Wireless charging standard to be finalised within six months
The Wireless Power Consortium says consensus will be reached on a single wireless charging protocol by the middle of the year.
The first specification for wireless charging is expected to be completed within six months, according to the Wireless Power Consortium (WPC).
The WPC, which has 27 members including Samsung, Philips, Texas Instruments, HP, Nokia and RIM, aims to find a single solution from the many wireless charging solutions being developed. And it says a finished standard is already conceptually in place, and is well on its way to gaining universal acceptance.
Speaking at last week's CES electronics show in Las Vegas, Philips executive Menno Treffers a member of the consortium is reported by Reuters as saying "I will eat my hat" if a standard is not completed in six months.
The proposed standard uses the magnetic induction system, which sees power transmitted from a charging mat to a special short-range magnetic induction plate that replaces the traditional battery cover on the back of the device you wish to charge. Simply making contact with the mat is enough to commence charging.
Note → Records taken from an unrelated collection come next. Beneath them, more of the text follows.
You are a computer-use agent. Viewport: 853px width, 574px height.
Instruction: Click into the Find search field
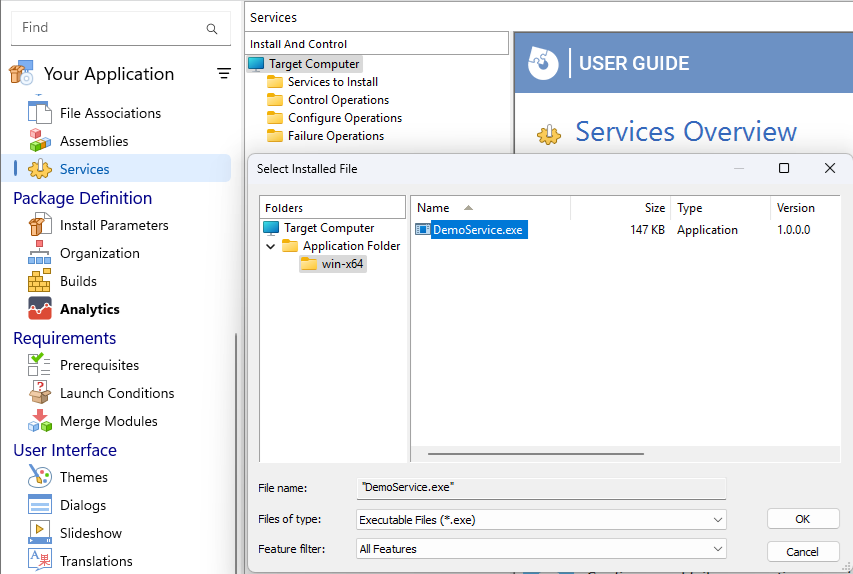(110, 28)
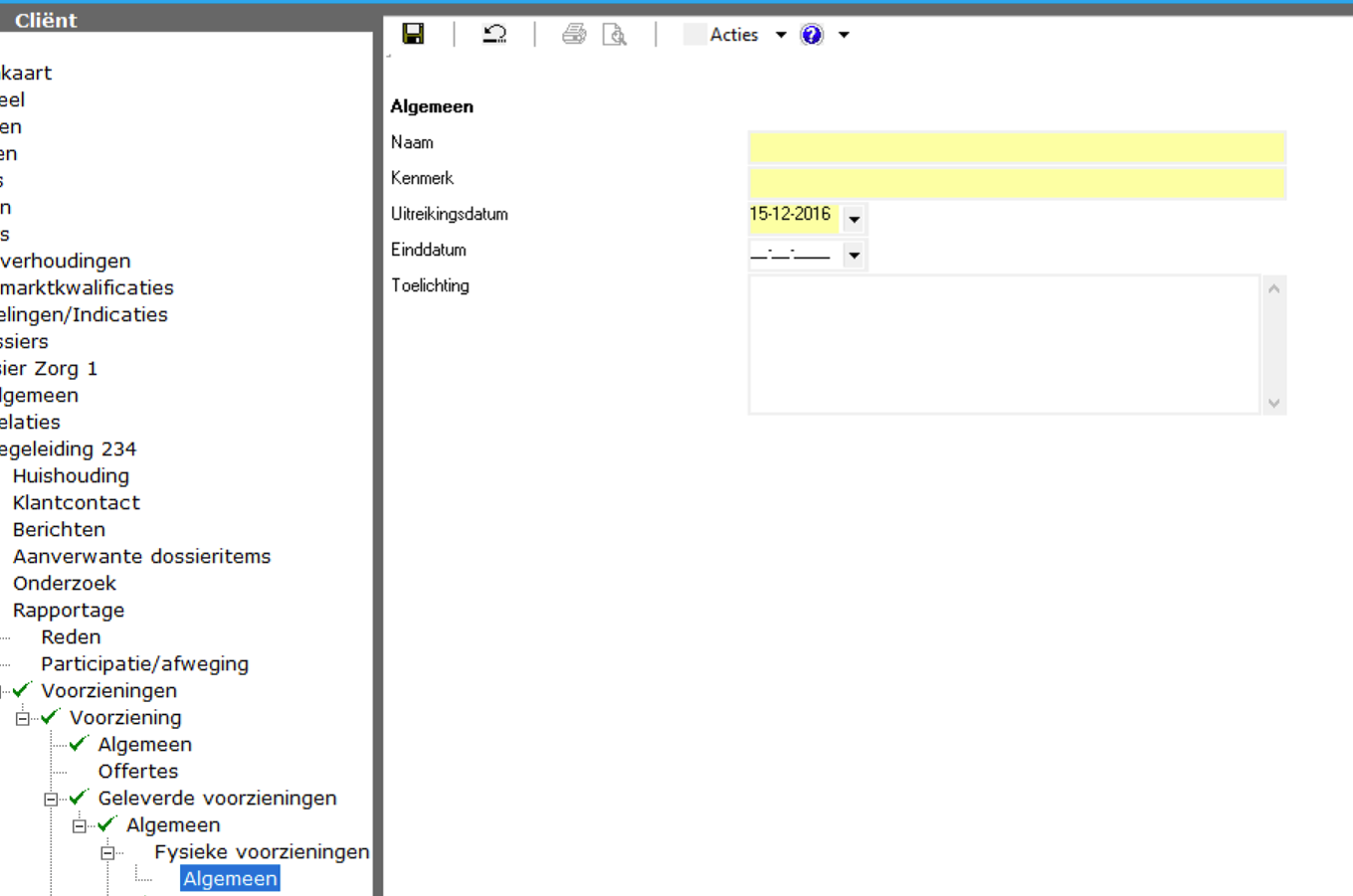Select Offertes in the tree
The image size is (1353, 896).
tap(138, 772)
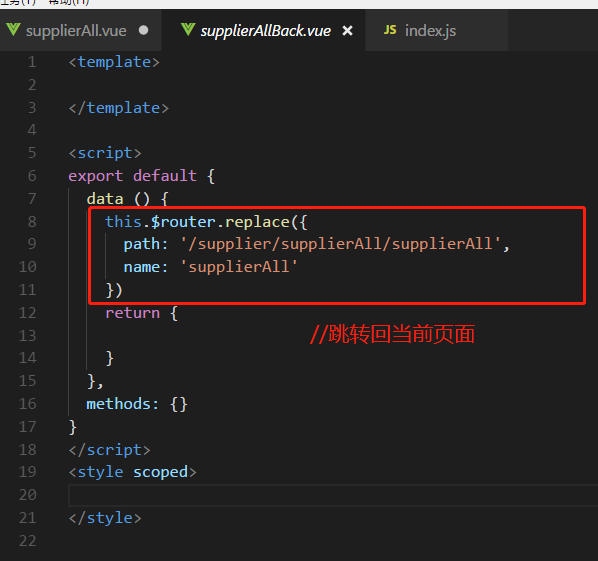Place cursor on empty line 20

(333, 495)

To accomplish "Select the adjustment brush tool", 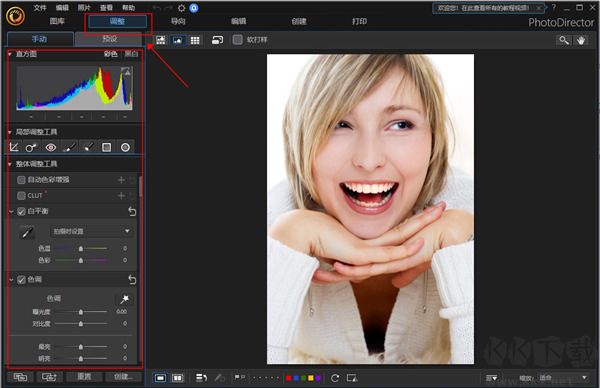I will pos(69,147).
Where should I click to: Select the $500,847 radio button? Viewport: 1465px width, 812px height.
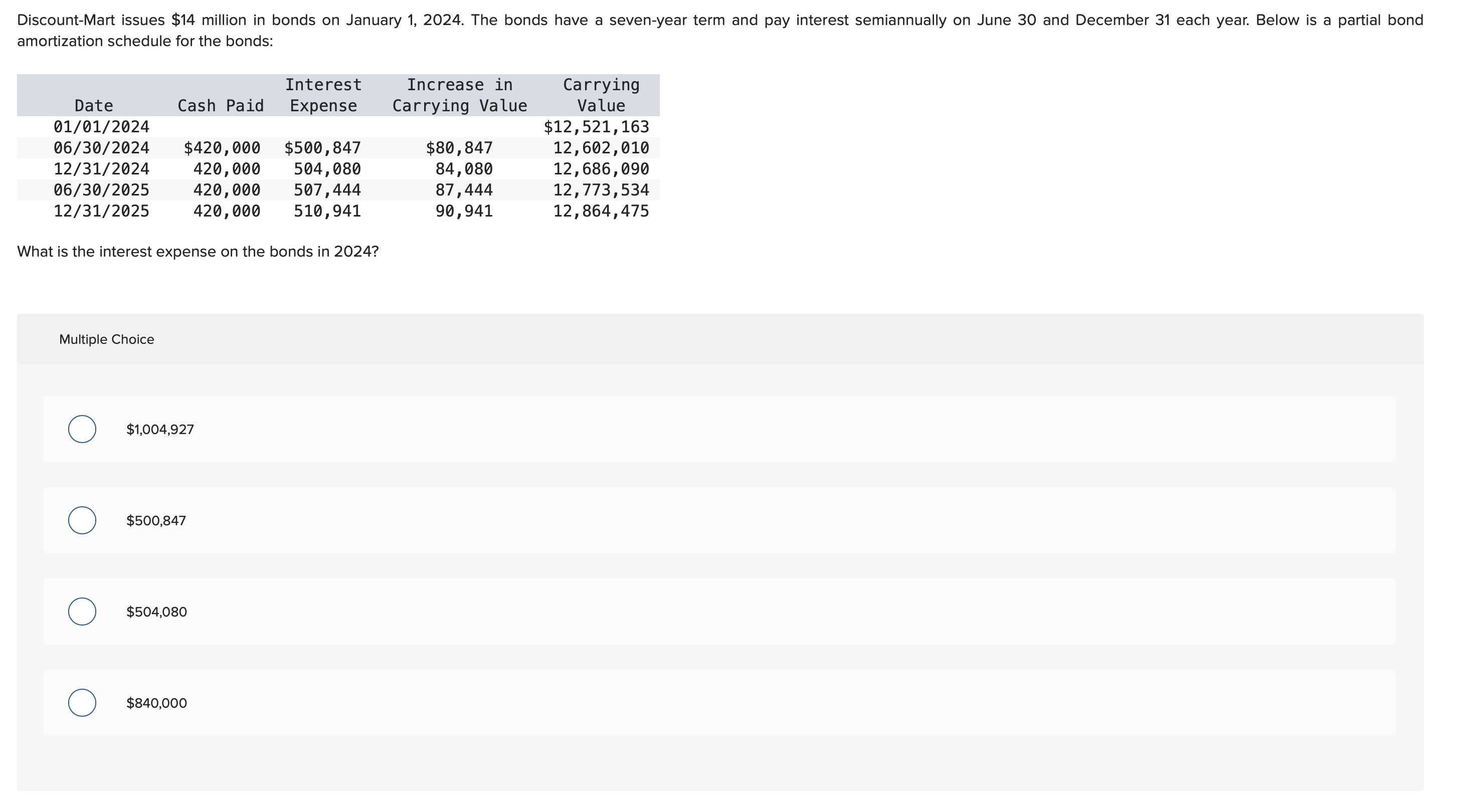tap(81, 520)
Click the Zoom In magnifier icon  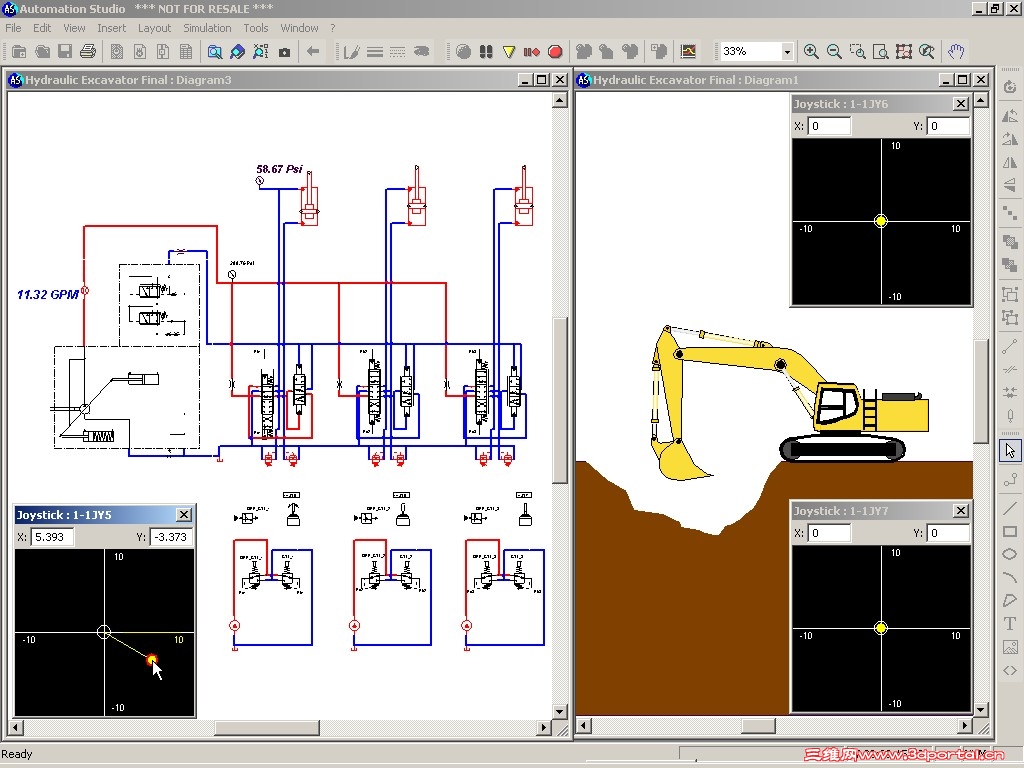(x=811, y=52)
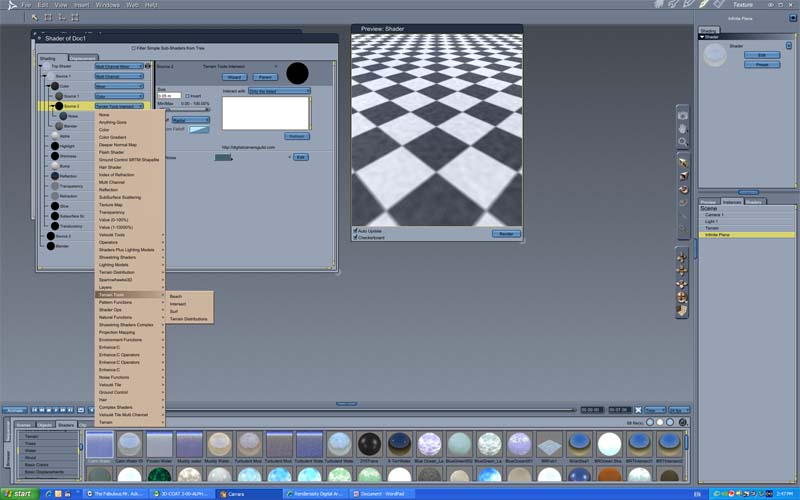This screenshot has width=800, height=500.
Task: Click the Source 2 shader sphere icon
Action: click(x=58, y=105)
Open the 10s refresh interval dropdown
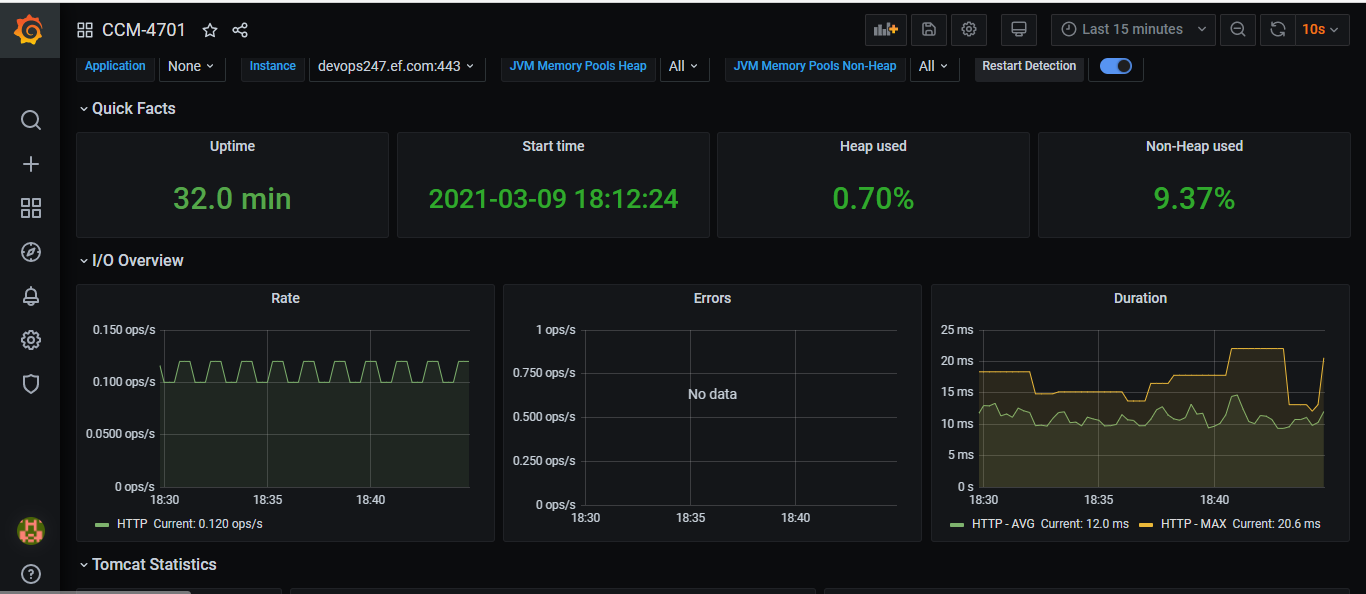Screen dimensions: 1366x594 [1320, 30]
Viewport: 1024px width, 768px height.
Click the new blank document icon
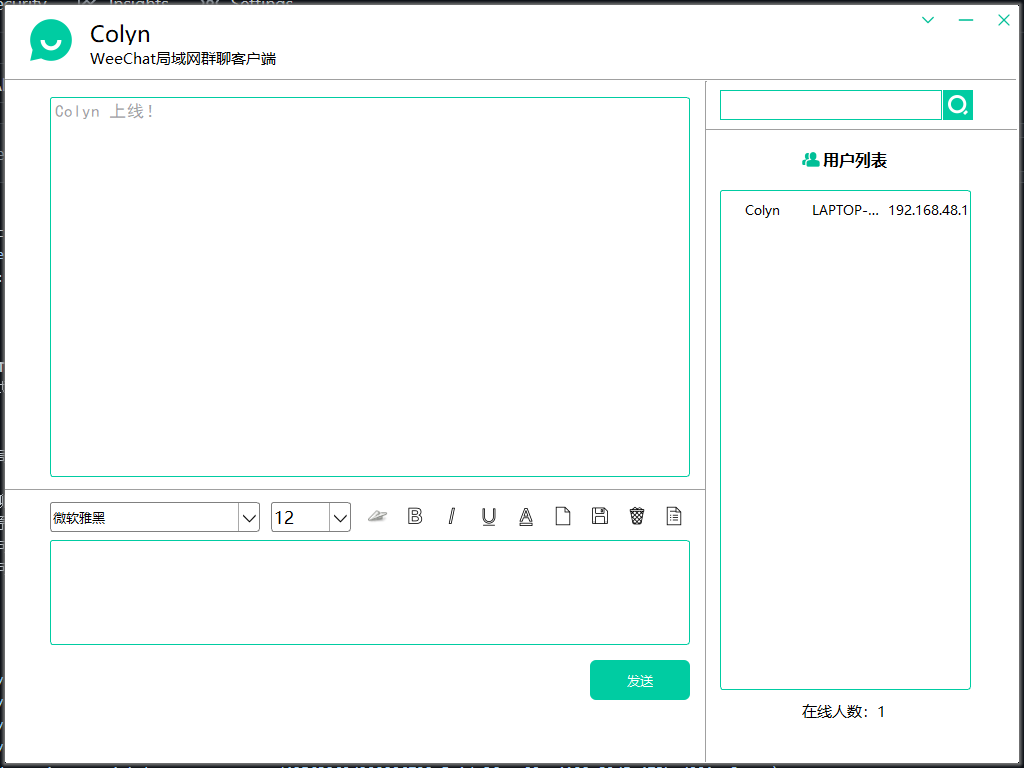[x=562, y=516]
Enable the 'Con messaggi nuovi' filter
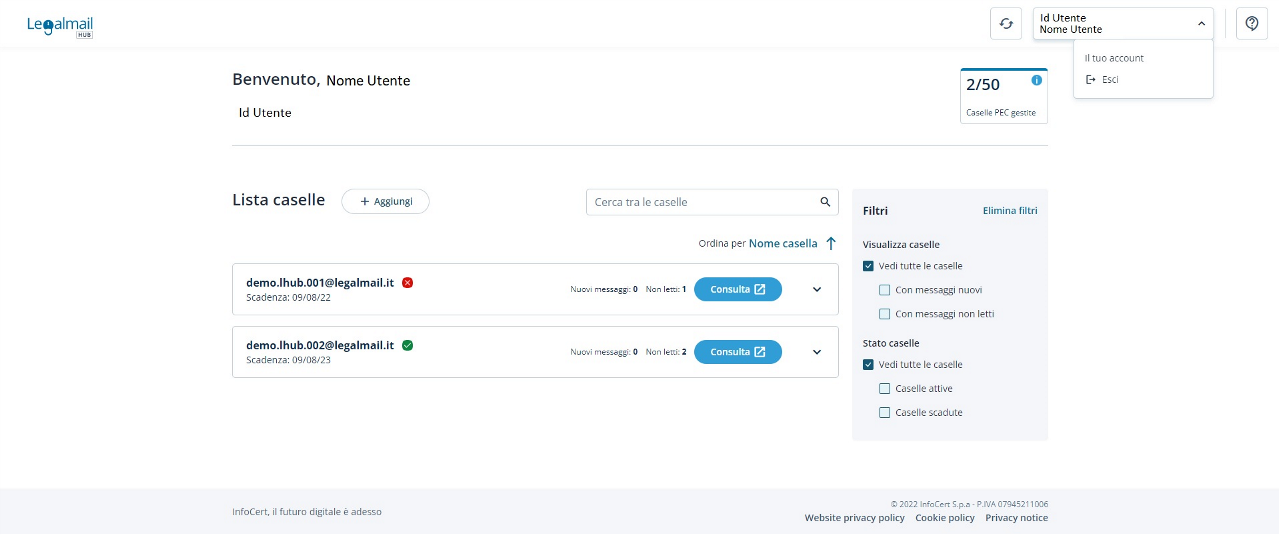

The standard will be ratified to five watts of power, with a further standard then being worked on for more power-hungry devices such as laptops. Compliant devices will carry the WPC's Qi logo.
"We want to start on that as soon as possible, but for now we don't want to dilute our engineering efforts," Treffers said.
Settling on a single standard is seen as key for phone makers and device manufacturers to move forward with product development and start working on evolutionary technology.
Magnetic induction-based charging systems that would comply with the standard already exist, such as Palm's Touchstone, which can wirelessly charge the Pre and Pixi smartphones.
A variety of other solutions were also shown off at CES last week, including a variation on the theme from electronics firm RCA called Airnergy, which claims to soak up energy from existing wireless access points and convert it to a usable charge which can power devices.
However, with the likes of major wireless charging player Powermat and several leading gadget makers (including Apple) not members of the WPC and running proprietary systems, there are still significant stumbling blocks still to be negotiated.
Treffers warned that gaining consensus and completing the standard was essential for wireless charging to become a mainstream technology.
"If we get the standard done, that will give [wireless power] the most market appeal," he said. "Otherwise it will be something that's nice for geeks and users with specialised needs."